▶ MATERIAL SHOWN
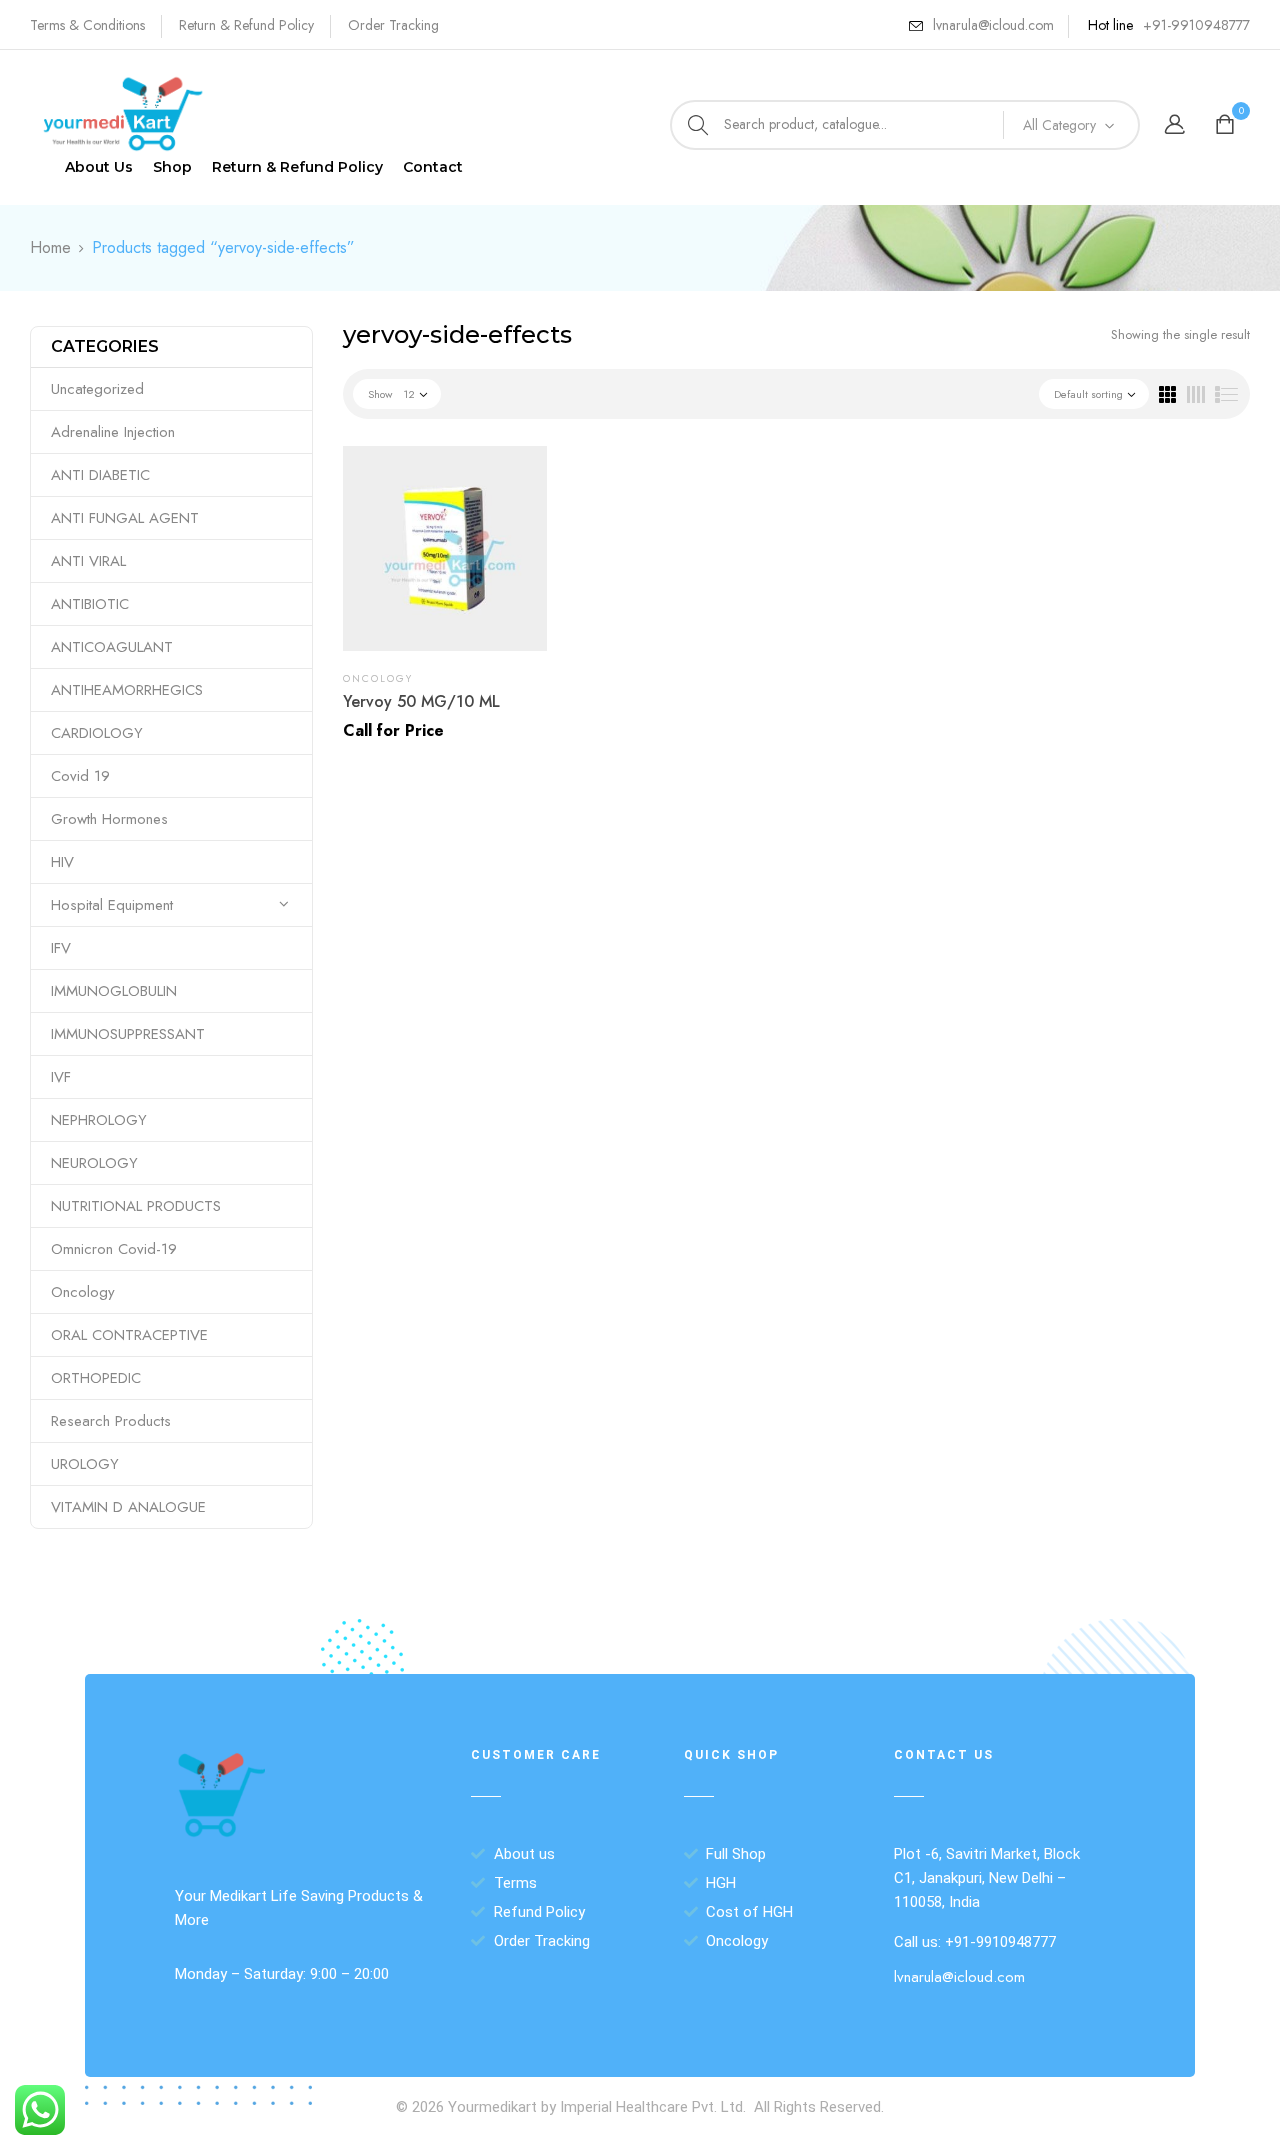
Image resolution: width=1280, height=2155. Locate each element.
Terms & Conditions (87, 25)
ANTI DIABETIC (100, 475)
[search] (698, 125)
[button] (1227, 125)
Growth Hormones (109, 819)
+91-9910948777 (1196, 25)
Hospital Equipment (112, 905)
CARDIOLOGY (97, 733)
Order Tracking (393, 25)
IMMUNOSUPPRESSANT (128, 1034)
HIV (62, 862)
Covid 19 (80, 776)
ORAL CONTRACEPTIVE (129, 1335)
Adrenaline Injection (113, 432)
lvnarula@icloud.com (993, 25)
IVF (61, 1077)
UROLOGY (85, 1464)
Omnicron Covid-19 (114, 1249)
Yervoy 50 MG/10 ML (421, 701)
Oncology (83, 1292)
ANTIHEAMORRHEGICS (127, 690)
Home (50, 247)
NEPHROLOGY (99, 1120)
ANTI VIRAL (88, 561)
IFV (61, 948)
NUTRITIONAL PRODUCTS (136, 1206)
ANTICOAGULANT (112, 647)
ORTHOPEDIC (96, 1378)
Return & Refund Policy (246, 25)
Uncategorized (97, 389)
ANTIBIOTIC (90, 604)
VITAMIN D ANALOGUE (128, 1507)
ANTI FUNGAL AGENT (125, 518)
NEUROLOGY (94, 1163)
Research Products (111, 1421)
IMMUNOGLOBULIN (114, 991)
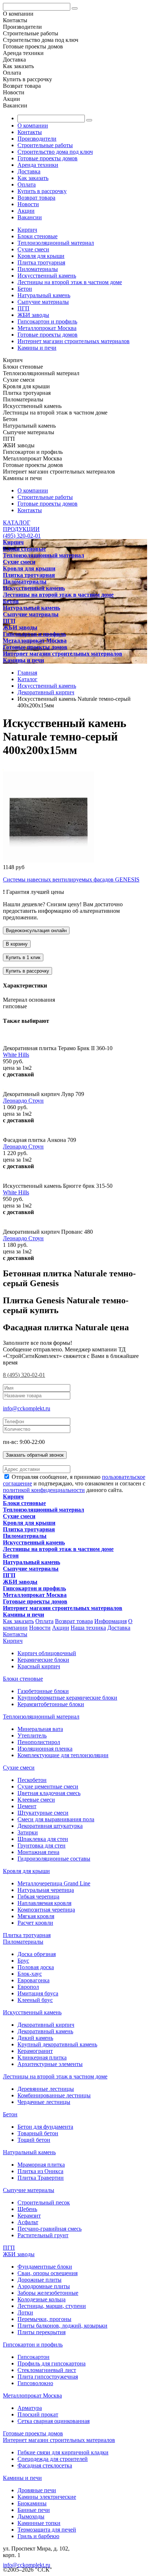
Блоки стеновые (37, 236)
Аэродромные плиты (43, 2286)
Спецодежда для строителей (52, 2459)
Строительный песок (43, 2202)
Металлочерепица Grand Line (53, 1883)
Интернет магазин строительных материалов (73, 341)
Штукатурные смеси (42, 1813)
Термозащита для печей (46, 2529)
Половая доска (35, 1967)
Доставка (28, 171)
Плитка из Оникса (40, 2171)
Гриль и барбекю (38, 2536)
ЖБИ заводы (33, 315)
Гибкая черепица (38, 1896)
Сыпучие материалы (43, 302)
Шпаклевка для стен (42, 1839)
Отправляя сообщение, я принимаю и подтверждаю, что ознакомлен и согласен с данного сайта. (74, 1483)
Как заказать (32, 178)
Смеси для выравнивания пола (55, 1819)
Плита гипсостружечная (47, 2376)
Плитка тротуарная (41, 262)
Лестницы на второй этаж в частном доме (69, 282)
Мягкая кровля (35, 1916)
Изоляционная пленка (44, 1749)
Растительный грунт (42, 2235)
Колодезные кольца (41, 2299)
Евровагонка (33, 1980)
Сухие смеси (33, 249)
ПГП (23, 308)
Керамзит (29, 2215)
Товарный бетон (37, 2133)
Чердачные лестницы (43, 2102)
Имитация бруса (37, 1993)
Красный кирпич (38, 1666)
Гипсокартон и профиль (47, 321)
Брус (23, 1960)
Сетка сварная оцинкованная (53, 2421)
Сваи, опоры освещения (47, 2273)
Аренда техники (37, 165)
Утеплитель (32, 1735)
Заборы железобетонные (47, 2293)
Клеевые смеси (36, 1799)
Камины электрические (46, 2497)
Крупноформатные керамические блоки (67, 1698)
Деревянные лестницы (45, 2089)
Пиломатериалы (37, 269)
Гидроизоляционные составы (53, 1859)
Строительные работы (45, 145)
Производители (36, 139)
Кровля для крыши (40, 256)
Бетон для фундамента (45, 2127)
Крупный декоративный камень (57, 2044)
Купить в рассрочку (42, 191)
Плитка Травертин (40, 2178)
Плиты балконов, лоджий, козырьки (62, 2325)
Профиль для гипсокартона (51, 2363)
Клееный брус (35, 2000)
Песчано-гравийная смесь (49, 2229)
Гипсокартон (33, 2357)
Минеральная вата (40, 1729)
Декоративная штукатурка (50, 1826)
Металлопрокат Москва (46, 328)
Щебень (27, 2209)
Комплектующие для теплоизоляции (62, 1755)
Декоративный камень (45, 2031)
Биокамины (32, 2503)
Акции (26, 211)
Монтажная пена (38, 1852)
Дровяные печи (36, 2490)
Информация (110, 1621)
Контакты (29, 132)
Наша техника (88, 1628)
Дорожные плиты (39, 2280)
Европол (28, 1987)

▶ TASK
Reproduce only the lines from the beginning of the data through the line that contains "UROLOGY (85, 1464)", both included, and please drop the pictures.

▶ RESPONSE BOX
Image resolution: width=1280, height=2155. Locate each element.
Terms & Conditions (87, 25)
ANTI DIABETIC (100, 475)
[search] (698, 125)
[button] (1227, 125)
Growth Hormones (109, 819)
+91-9910948777 (1196, 25)
Hospital Equipment (112, 905)
CARDIOLOGY (97, 733)
Order Tracking (393, 25)
IMMUNOSUPPRESSANT (128, 1034)
HIV (62, 862)
Covid 19 (80, 776)
ORAL CONTRACEPTIVE (129, 1335)
Adrenaline Injection (113, 432)
lvnarula@icloud.com (993, 25)
IVF (61, 1077)
UROLOGY (85, 1464)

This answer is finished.